La voie lactée


Blog news, Veggie Maman / mardi, octobre 17th, 2017

A l’occasion de la semaine de l’allaitement, je voulais partager ici un texte écrit il y a 3 ans alors que ma fille avait 6 mois, je pourrais réécrire la même chose aujourd’hui :

 

Il était une fois, un petit bijou s’était posé sur mon ventre. Quand ce trésor m’a été révélé, tous ces mois à l’attendre et l’espérer, cet instant là, c’était évident. Une petite bouche en coeur allait rencontrer un sein nourricier.

Dés la première heure, on se précipitait autour de ma perle pour me dire à quel point elle était douée.
A peine née et déjà championne de la tétée.

Pas à pas, une relation spéciale entre nous s’est engagée.
Un lien précieux, un lien inégalable, la fusion d’un amour transcendé.
Une volonté sans faille m’a soulevée.
Le genre de volonté que rien ne peut ébranler.

Pourtant mille et une questions se sont posées :
Vais-je y arriver malgré les douleurs ?
Ai-je assez de lait ?
Prend-elle assez de poids ?
Acceptera-t-elle le biberon ?
Ne fera-t-elle pas de confusion ?
Pourquoi ne veut-elle pas me téter ?
Est-ce la fin de mon allaitement ?

Cet allaitement, je m’y appuie et m’y raccroche c’est vrai comme si ma vie en dépendait.
Et si c’était le cas ?
Et si tout à coup, me poser toutes ces questions, tenter de lui apporter le meilleur à elle et focaliser mon attention sur cette volonté violente me détournait de cette vérité que je ne sais toujours pas surmonter.

Et si c’était ce lien qui me tenait depuis 6 mois ?
Comment pourrais-je arrêter ? Comment voudrais-je m’en détacher ?

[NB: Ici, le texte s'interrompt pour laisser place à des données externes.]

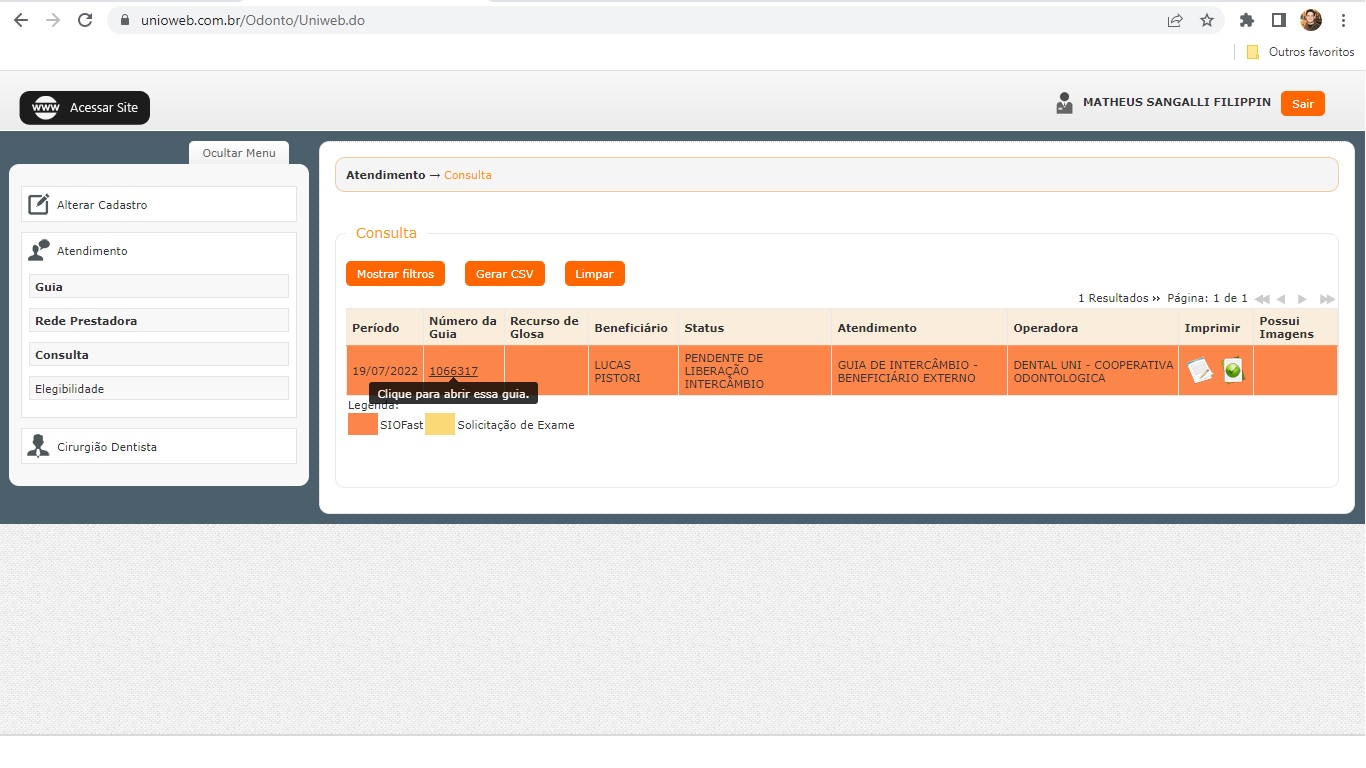
Task: Open the Chrome three-dot menu
Action: click(1343, 20)
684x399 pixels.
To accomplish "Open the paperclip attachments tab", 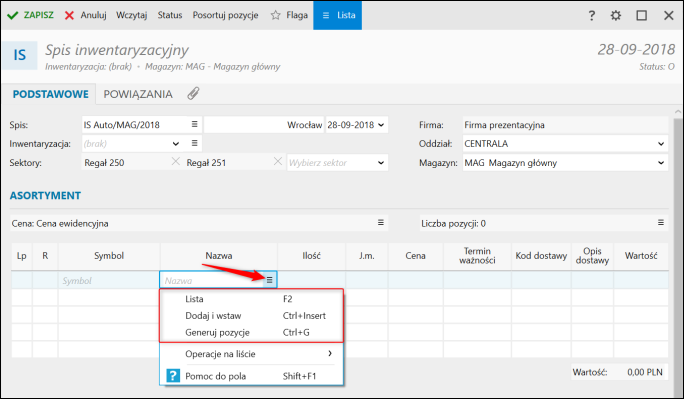I will click(193, 94).
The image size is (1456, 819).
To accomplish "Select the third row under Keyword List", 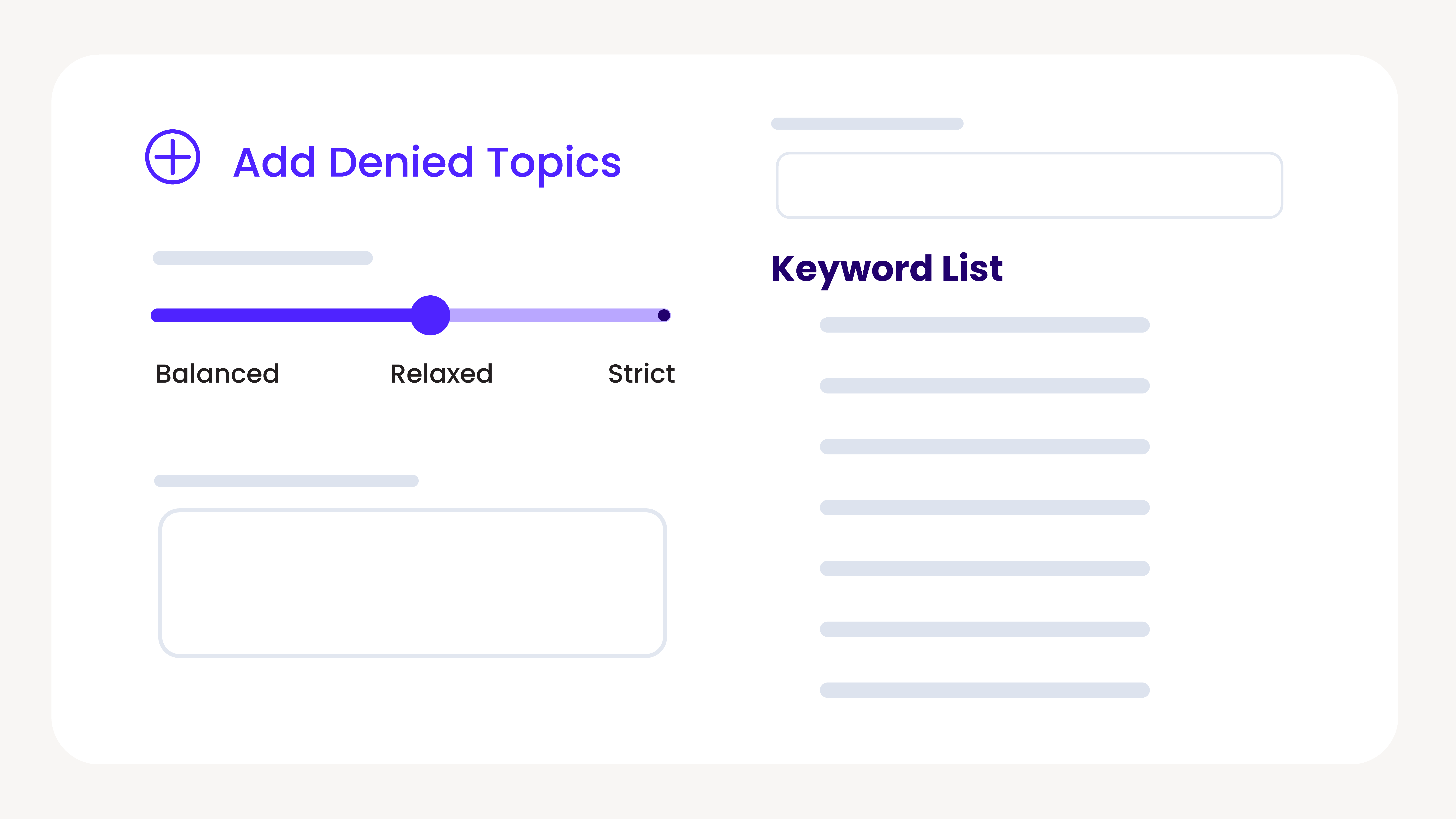I will 985,446.
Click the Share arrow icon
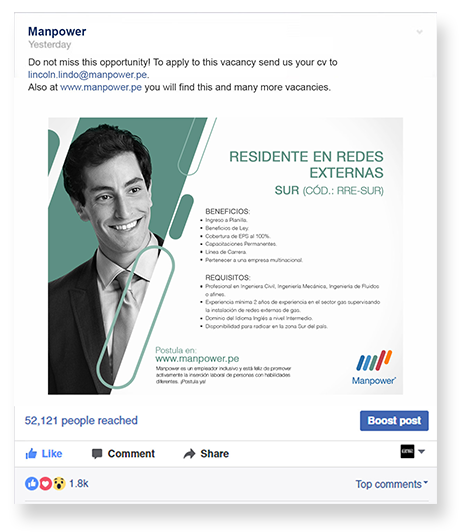Image resolution: width=470 pixels, height=532 pixels. pyautogui.click(x=189, y=454)
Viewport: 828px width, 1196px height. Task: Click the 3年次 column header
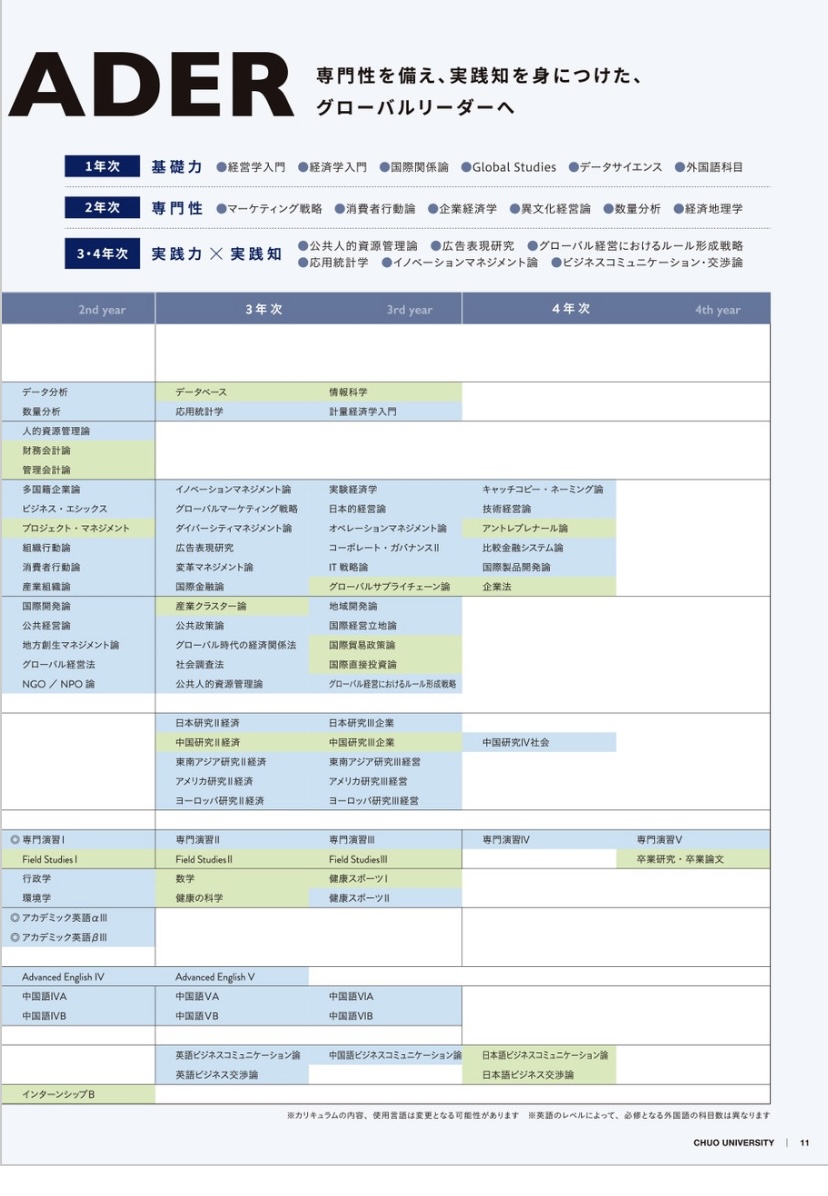(x=264, y=309)
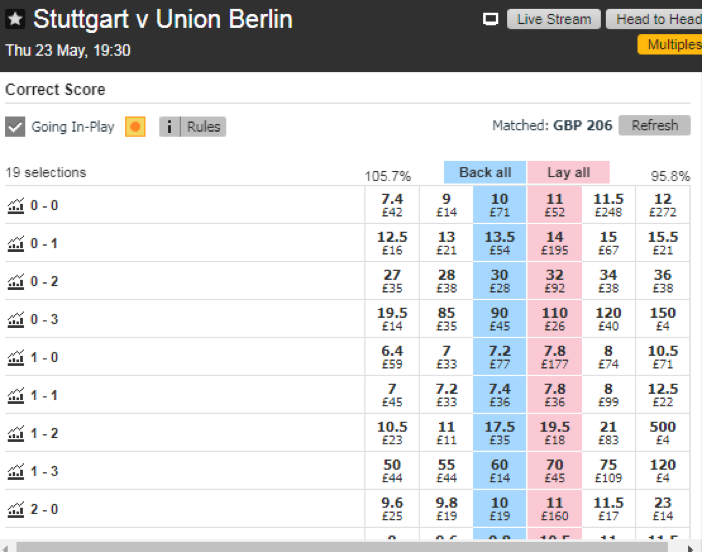Click the horizontal scrollbar at bottom

coord(342,547)
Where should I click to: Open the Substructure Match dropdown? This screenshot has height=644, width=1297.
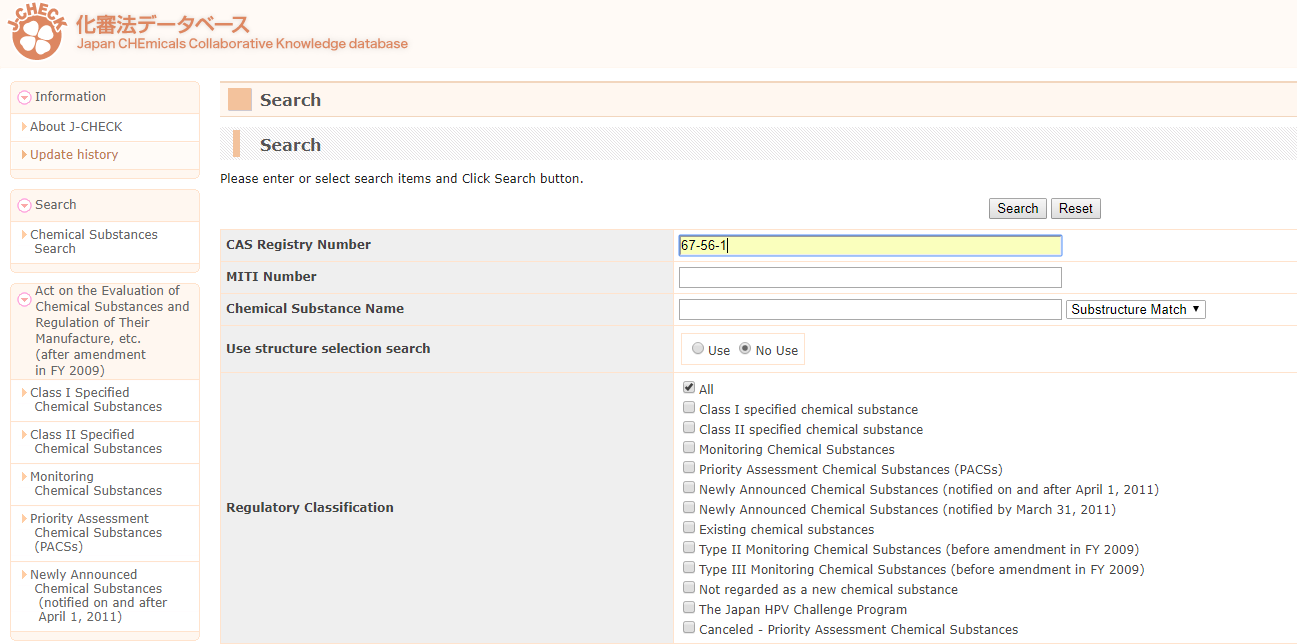click(x=1135, y=310)
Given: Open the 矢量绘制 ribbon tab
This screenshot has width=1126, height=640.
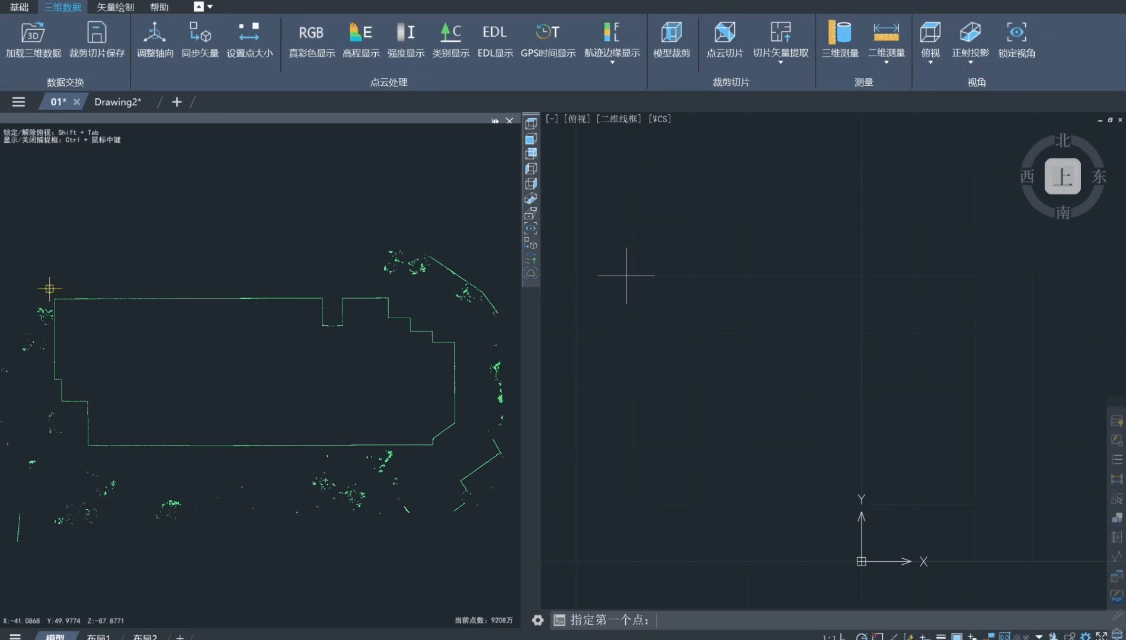Looking at the screenshot, I should (x=115, y=7).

On me demande souvent ces temps ci “Mais jusqu’à quand tu vas l’allaiter ?”
Comme si 6 mois c’était déjà bien assez, que pour rentrer dans le moule, il fallait se jeter sur la poudre de vache qui n’a rien demandée.
Parfois pour les autres c’est tellement moins logique de faire les choses naturellement.
Et pourtant…
En ce moment, donc, je réponds avec provocation “jusqu’à ses 18 ans“.

Mon combat n’est pas achevé, chaque jour un peu plus, des espoirs de continuer malgré tout:
La fatigue, le boulot, la crèche, les nuits hachées, les réflexions, les doutes, le manque de confiance…

J’oublie tout.
Quand sa petite bouche cherche en mon sein, le repas et le câlin.
Je ferme les yeux et je la remercie de ce cadeau qui pour un peu encore me tient debout.